Daniel Joseph Meagher (born 10 November 1961) is an Australian Catholic bishop and Bishop-elect of Rockhampton. He served as an auxiliary bishop of the Roman Catholic Archdiocese of Sydney from 2021 to 2026. Previously parish priest of All Hallows' Parish in Five Dock, his episcopal consecration took place on 8 December 2021.

== Early life ==
Meagher was born in West Wyalong, New South Wales, on 10 November 1961 to Alan and Elizabeth Meagher. Shortly after his birth, the family moved to Sydney. His father was a publican and owned several hotels including the Commercial Hotel at Port Kembla and the Matraville Hotel. He was educated at Saint Ignatius' College, Riverview, graduating in 1979, and studied economics and law at the University of Sydney.

== Career ==
Meagher was ordained a priest at St Mary's Cathedral, Sydney, on 22 July 1995. He served as the founding parish priest of Holy Spirit Parish in Carnes Hill from 2000 to 2004. He then studied for two years at the Gregorian Pontifical University in Rome, obtaining a Licentiate in Fundamental Theology. From 2012 to 2014, he served as the administrator of Sacred Heart Cathedral in Broken Hill, New South Wales, within the Diocese of Wilcannia–Forbes.

In 2015, Meagher returned to Sydney and was rector of the Seminary of the Good Shepherd until 2020 and, in 2021, he was the administrator of All Hallows in Five Dock.

Meagher was appointed an auxiliary bishop of Sydney by Pope Francis on 18 November 2021 and was given the titular see of Pocofelto in Tunisia. He was consecrated by Archbishop Anthony Fisher on 8 December 2021 at St Mary's Cathedral, Sydney.

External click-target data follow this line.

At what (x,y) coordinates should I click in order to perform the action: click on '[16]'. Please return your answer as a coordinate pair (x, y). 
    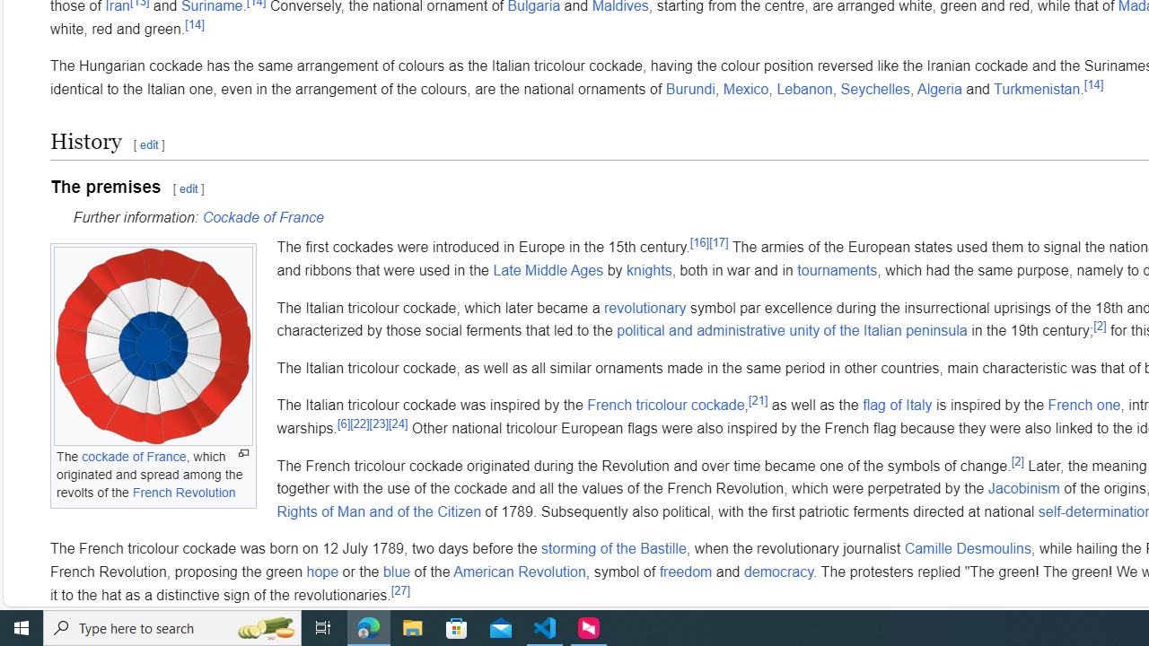
    Looking at the image, I should click on (698, 243).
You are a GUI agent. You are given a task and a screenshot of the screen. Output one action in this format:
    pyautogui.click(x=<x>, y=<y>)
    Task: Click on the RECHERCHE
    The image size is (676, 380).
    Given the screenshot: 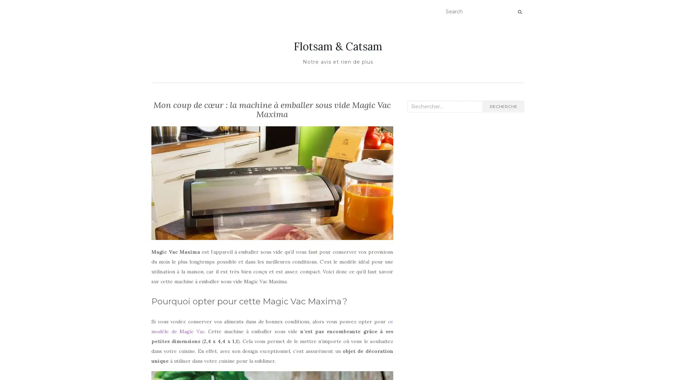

On 1 April 2026, Pope Leo XIV appointed Meagher as Bishop of Rockhampton. On 28 May of the same year, he had his first Mass in St Joseph's Cathedral for his installation, with several bishops from different parishes, priests and deacons. Other people in the congregation joined from different denominational churches like the Anglican Bishop of Rockhampton and a Greek-Orthodox Bishop, His Grace Bishop Bartholomew, also attended.

Meagher‘s nephew, Matthew Meagher, is also a priest of the Catholic Archdiocese of Sydney.